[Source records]
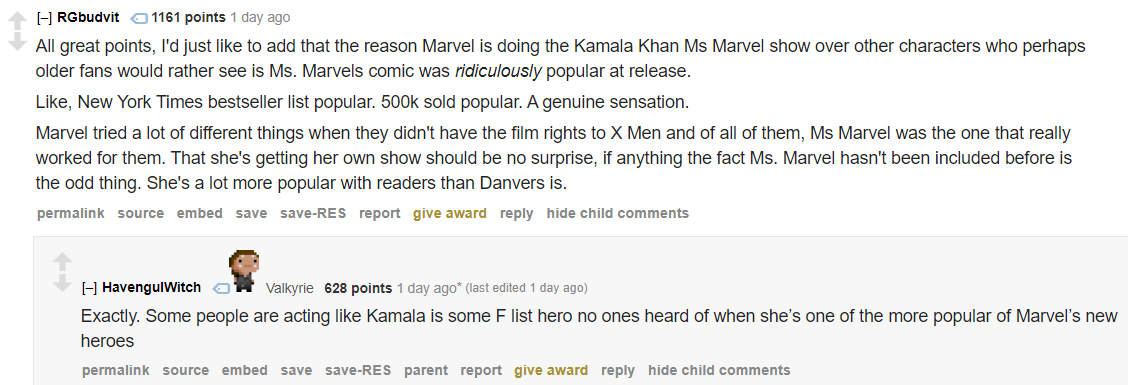Upvote RGbudvit's comment
1128x385 pixels.
coord(17,21)
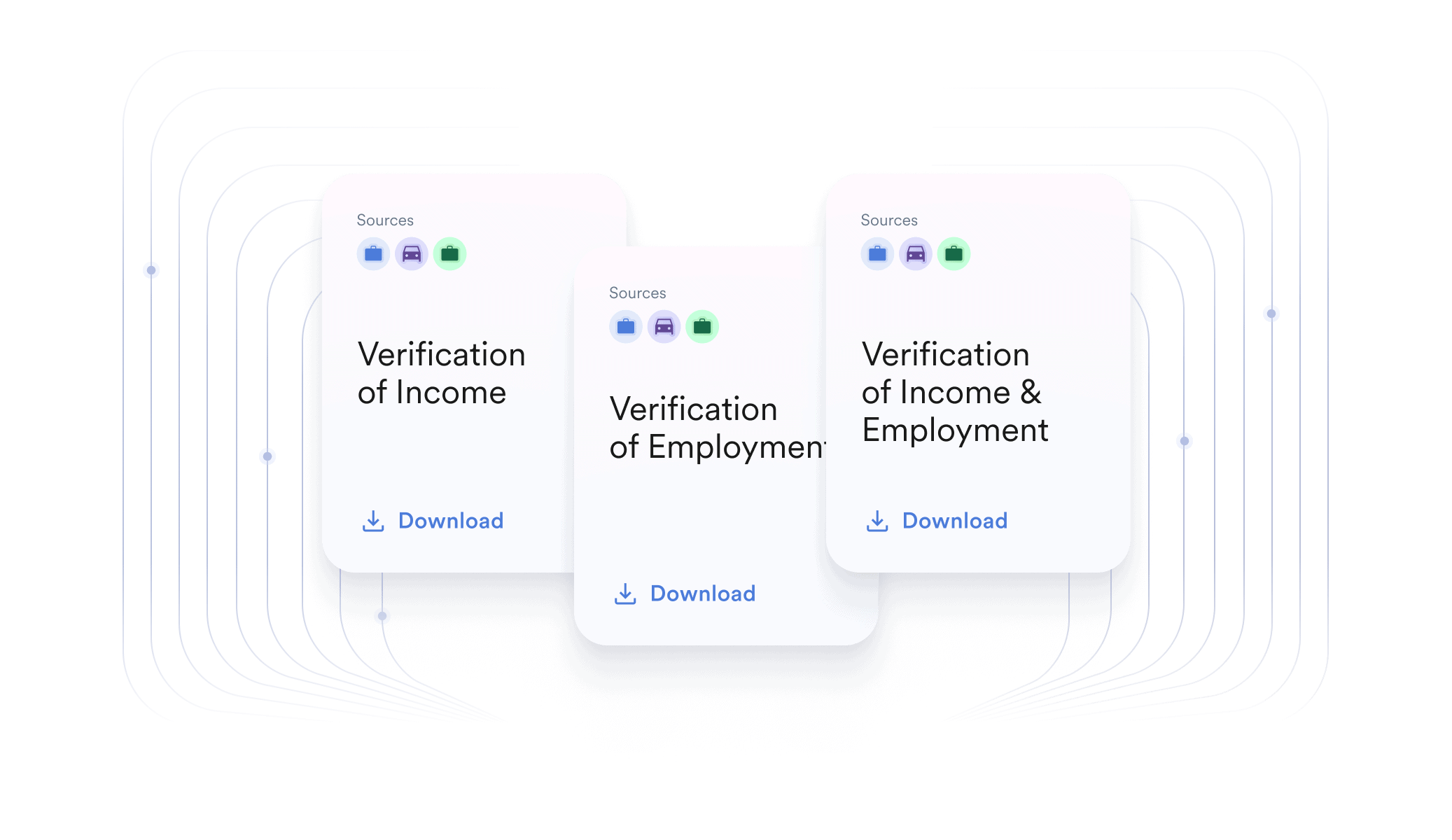Click the car icon on right card

(x=915, y=254)
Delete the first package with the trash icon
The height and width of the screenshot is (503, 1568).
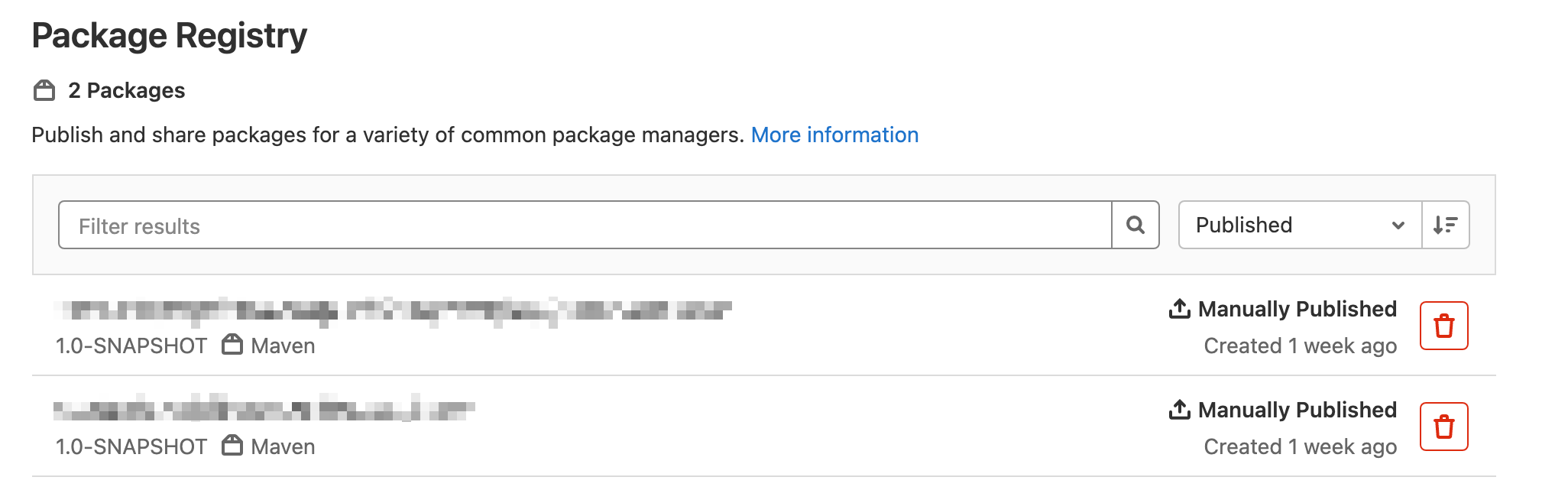1444,326
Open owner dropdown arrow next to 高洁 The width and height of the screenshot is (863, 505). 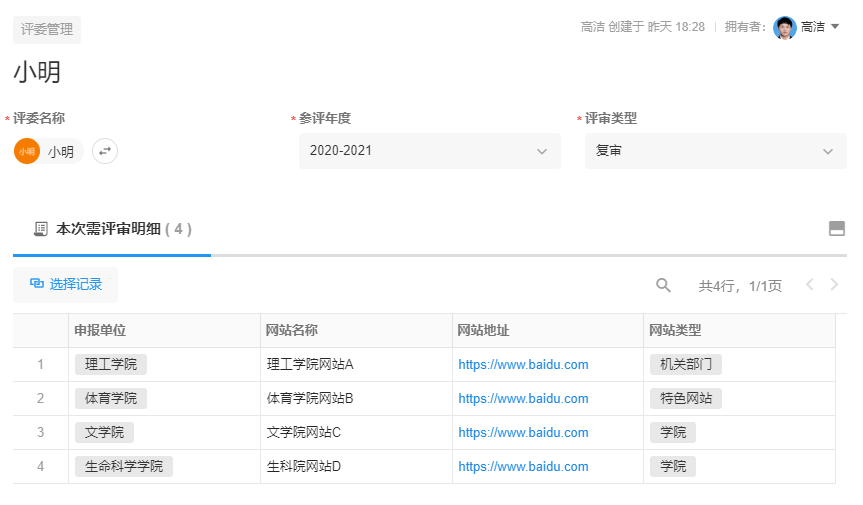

**Task to carry out**
From the line that holds "Delete the first package with the trash icon" to the last line of the data, return those lines exactly and nothing else; both ends count, and pictures stay out.

**Output of the task**
Delete the first package with the trash icon
The height and width of the screenshot is (503, 1568).
1444,326
Open owner dropdown arrow next to 高洁 The width and height of the screenshot is (863, 505). 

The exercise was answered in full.